Odd Lots
- A 20-year study does suggest that personality affects longevity, though interpreting the results sounds tricky. The question arises whether personality can be changed, and if not, well, longevity is (as I’ve long suspected) almost entirely in the genes. (Thanks to Frank Glover for the link.)
- I had never heard of Kindle novelist Amanda Hocking until a week or two ago, but she’s obviously doing something right. What I think she may be doing right is accruing fans, as Kevin Kelly suggested back in 2008. Get to 1000 fans, and you can make a living. (She clearly has more than 1000 fans.)
- A Wi-Fi only Xoom will go on sale at the end of March at a $599 price point. I’m still waiting for them to make the SD card slot work, but it’s nice to see some flexibility in other areas.
- A 128GB SDXC card was inevitable (and still expensive–though check back in an hour or so) but I wonder what devices can actually use it. Most of the “barrier” issues are with Windows; Linux does not differentiate between SDHC and SDXC cards as long as they have compatible filesystems.
- It’s not blogs that have debased American politics. It’s email–email sent to you by your aunt, who tells you to forward it to everyone in your address book. We laugh, but new research suggests that the strategy works.
- Digging around in the shop the other night I found an envelope of crystal pairs for my old Standard 2M HT, which I bought in 1976. That was a great radio, built like a brick, and I’m looking to get another one. I’m watching eBay, but if you have one in the pile somewhere you might part with, I’m interested.
- OMG! There are still potato chips fried in lard! Glorioski!
- We’re finally starting to admit it: Fruit will make you fat. I ration fruit to three or four servings a week. Fruit is candy and almost entirely sugar, much of it fructose, which basically goes straight to your gut.
- And while we’re talking food, consider: If a dozen eggs cost about $2 where you live (as they do here, sometimes cheaper) that means that two eggs plus a little butter to fry them in will set you back about 35 cents. That’s cheap calories, and good ones.
- While listening to the 1968 Association song “Six Man Band” the other day, a line in the lyrics caught my attention: “We’ve got the seventeen jewels that dictate the rules…” How many people under the age of 25 or so have any idea what this refers to?
Posted in: Odd Lots.
Tagged: ebooks · food · hardware · health · music · writing
“THE MUCH MALIGNED EGG IS THE BEST OVERALL AMINO ACID FOOD.”

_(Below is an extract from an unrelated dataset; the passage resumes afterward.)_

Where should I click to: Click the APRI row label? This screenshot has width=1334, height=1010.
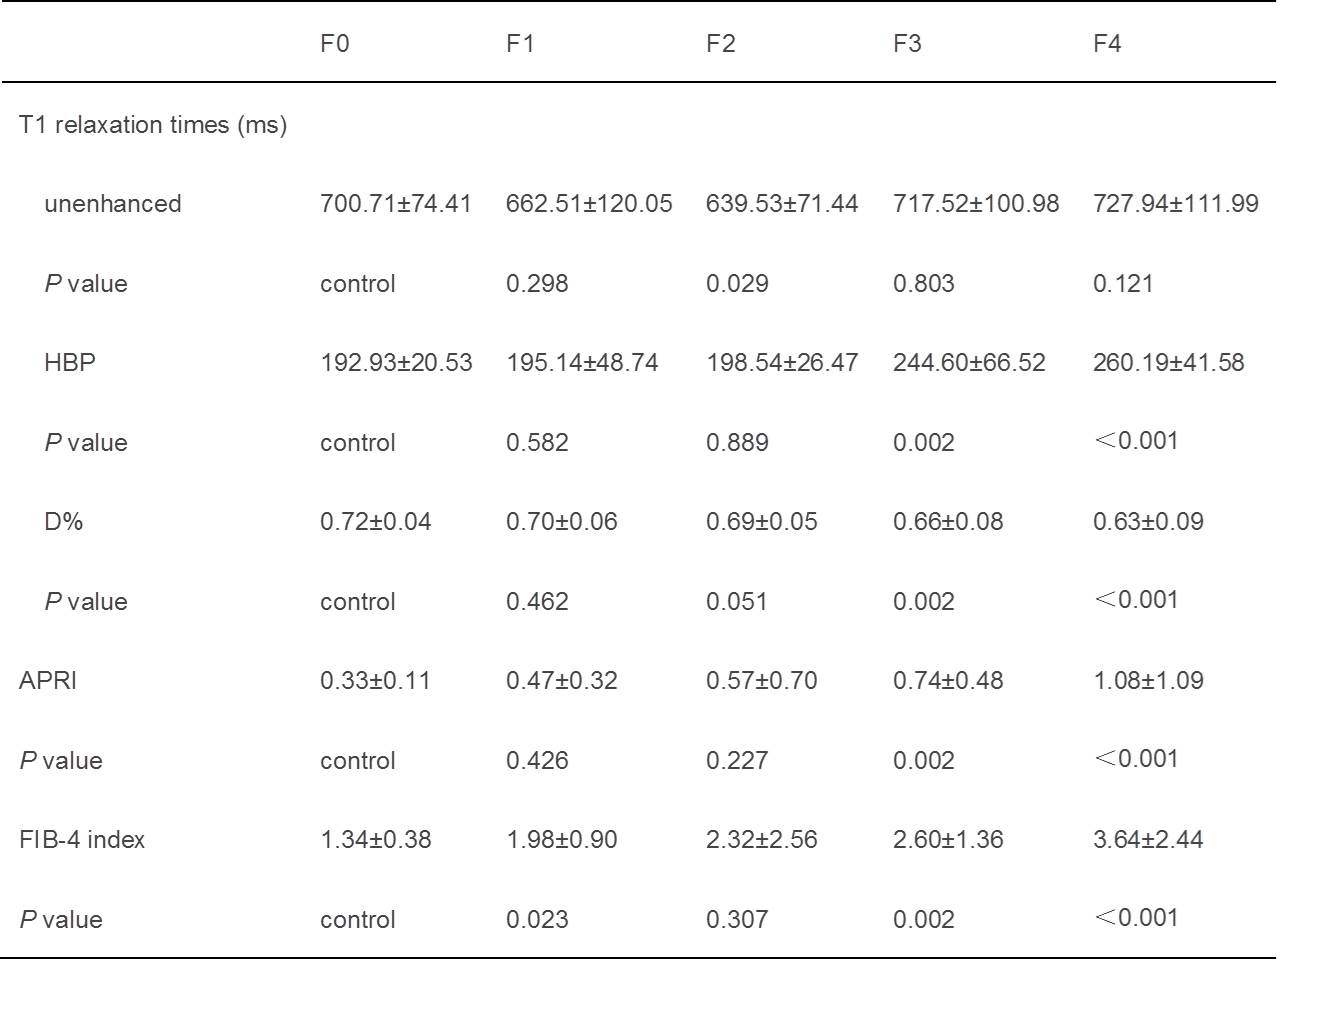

http://www.dcnutrition.com/aminoacids/
And an omelet is an omelet – everywhere.
Re: e-mail rumors. That reminds me of a paper I found once on chain-letter genealogy. The authors traced various chain letters, locating forks and mutations.
Pure speculation here, but could the seventeen jewels be referring to jewel bearings in an old mechanical watch?
I remember that advertising at that time often mentioned the number of jewels in the watches. I don’t remember whether a particular brand had seventeen jewels, but there might have been a well-known or heavily-advertised one that cited seventeen jewels in its ads.
I’m guessing you’ve been around long enough to remember that. 17 was not a magic number (another friend said he remembers 23) but I do remember an ad for a watch with 17 jewels, back when I was in high school (’66-’70). Timex?
I haven’t worn a truly mechanical (i.e., not quartz) watch since the mid-1980s. (I have my grandfather’s gold watch, but I can’t make it work. Maybe there’s a reason we went electronic after all.)